What the task asks:
Return, from the listing that follows, each line containing the word "screenshot".

The data:
################

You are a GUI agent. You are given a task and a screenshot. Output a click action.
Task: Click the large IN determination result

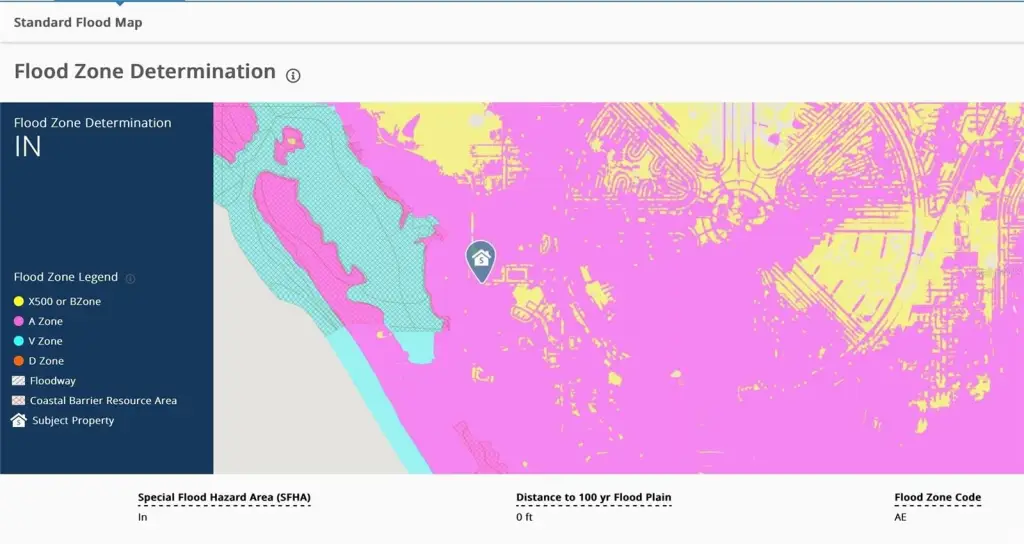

################

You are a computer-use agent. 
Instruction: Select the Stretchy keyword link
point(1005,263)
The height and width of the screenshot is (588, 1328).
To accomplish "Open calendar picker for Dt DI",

################

Response to the task:
You are a GUI agent. You are given a task and a screenshot. Output a click action.
The height and width of the screenshot is (588, 1328).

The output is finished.